Over the past several years, Janus Films has also picked up the rights to new films like Götz Spielmann’s Revanche, and Aki Kaurismäki’s Le Havre. Both of those yielded two of my favorite Criterion Collection discoveries since we began the podcast in 2009. We’ve just learned, via the TIFF website (courtesy of our eagle eyed friends at the forum), that Janus Films has acquired the US theatrical rights to Paolo Sorrentino’s La Grande Bellezza (The Great Beauty).
Provocative Italian auteur Paolo Sorrentino reunites with his Il Divo star Toni Servillo for this portrait of a world-weary journalist searching for his long-lost idealism while drifting through the dolce vita of Rome’s high spots and fleshpots.

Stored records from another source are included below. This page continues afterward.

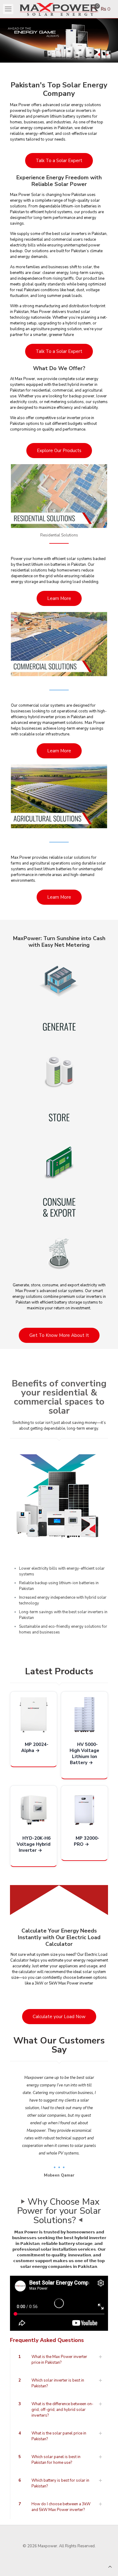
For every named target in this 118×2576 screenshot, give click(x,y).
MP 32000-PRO (86, 1841)
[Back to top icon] (110, 2567)
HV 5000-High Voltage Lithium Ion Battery (84, 1753)
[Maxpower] (59, 9)
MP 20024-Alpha (34, 1747)
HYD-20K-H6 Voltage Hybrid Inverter (34, 1844)
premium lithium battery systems (62, 116)
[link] (59, 1496)
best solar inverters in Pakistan (79, 233)
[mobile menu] (8, 9)
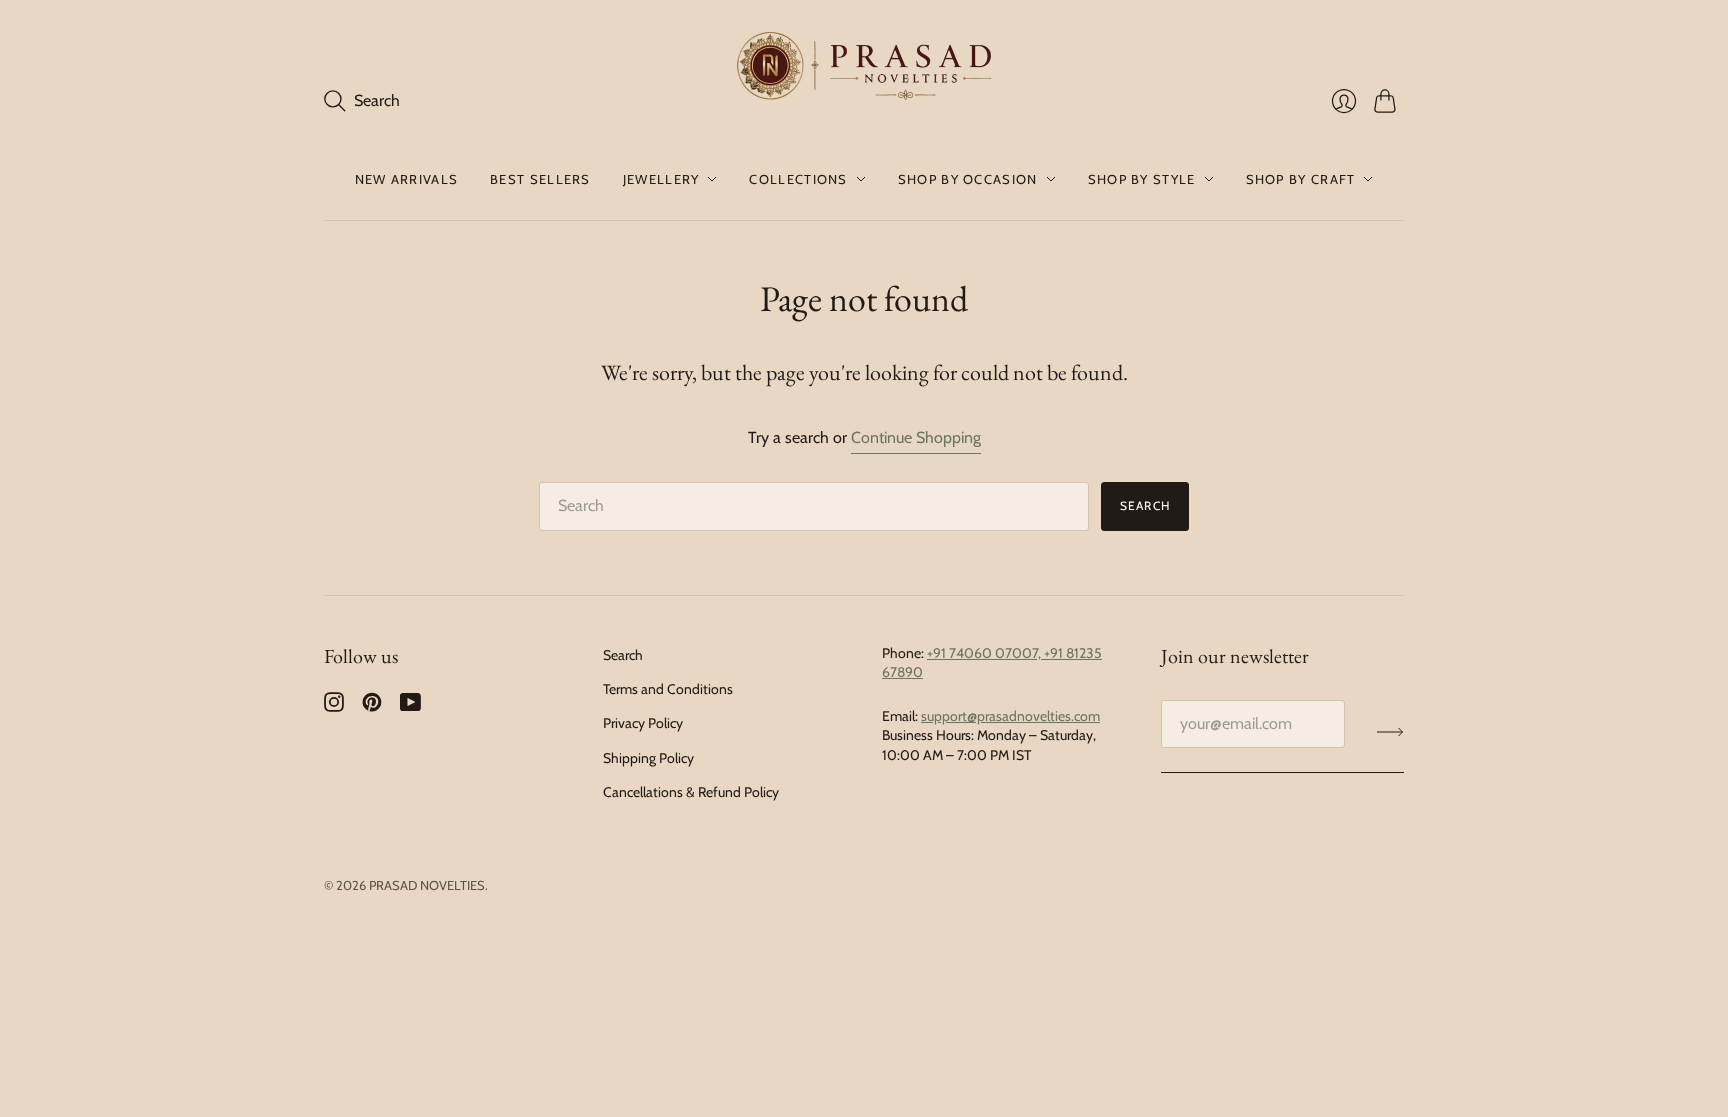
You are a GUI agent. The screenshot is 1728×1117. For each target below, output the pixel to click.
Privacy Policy (643, 723)
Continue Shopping (916, 437)
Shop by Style (1142, 179)
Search (1145, 505)
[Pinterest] (372, 706)
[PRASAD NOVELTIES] (864, 69)
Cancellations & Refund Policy (691, 792)
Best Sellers (540, 179)
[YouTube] (410, 706)
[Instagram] (334, 706)
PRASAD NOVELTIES (427, 885)
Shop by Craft (1301, 179)
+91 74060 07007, (985, 653)
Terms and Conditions (668, 689)
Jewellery (661, 179)
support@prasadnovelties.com (1010, 716)
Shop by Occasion (968, 179)
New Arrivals (407, 179)
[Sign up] (1390, 732)
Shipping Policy (648, 758)
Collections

The Great Beauty premiered at this year’s Cannes Film Festival to positive reviews, and after watching the trailer, I cannot wait until this makes its way to Portland. It’s safe to assume that Criterion will release the Blu-ray after Janus tours the film here in the States. If they follow Le Havre‘s example, it may hit the Hulu Plus channel a bit earlier than the home video release.
Some quotes from the reviews coming out of Cannes:
Like Fellini’s masterpiece, “The Great Beauty” uses an existentially exhausted figure as a Dantesque guide through the decadence of modern Roman life, presenting a panoply of characters with only minimal exaggeration.
Translated into English the title of Sorrentino’s film means “The Great Beauty,” but, please, let’s leave it in its mother tongue. There’s not a single frame of this abundantly gorgeous film that isn’t pure Italian. Gambardella’s world-weary look back at his sweet life, eclipsed by his turning sixty-five, is a dizzying fantasia of flash and filigree, and what it lacks in direct narrative is well patched-over with frenetic and emotion-rich sequences. This movie is a sight and sound workout.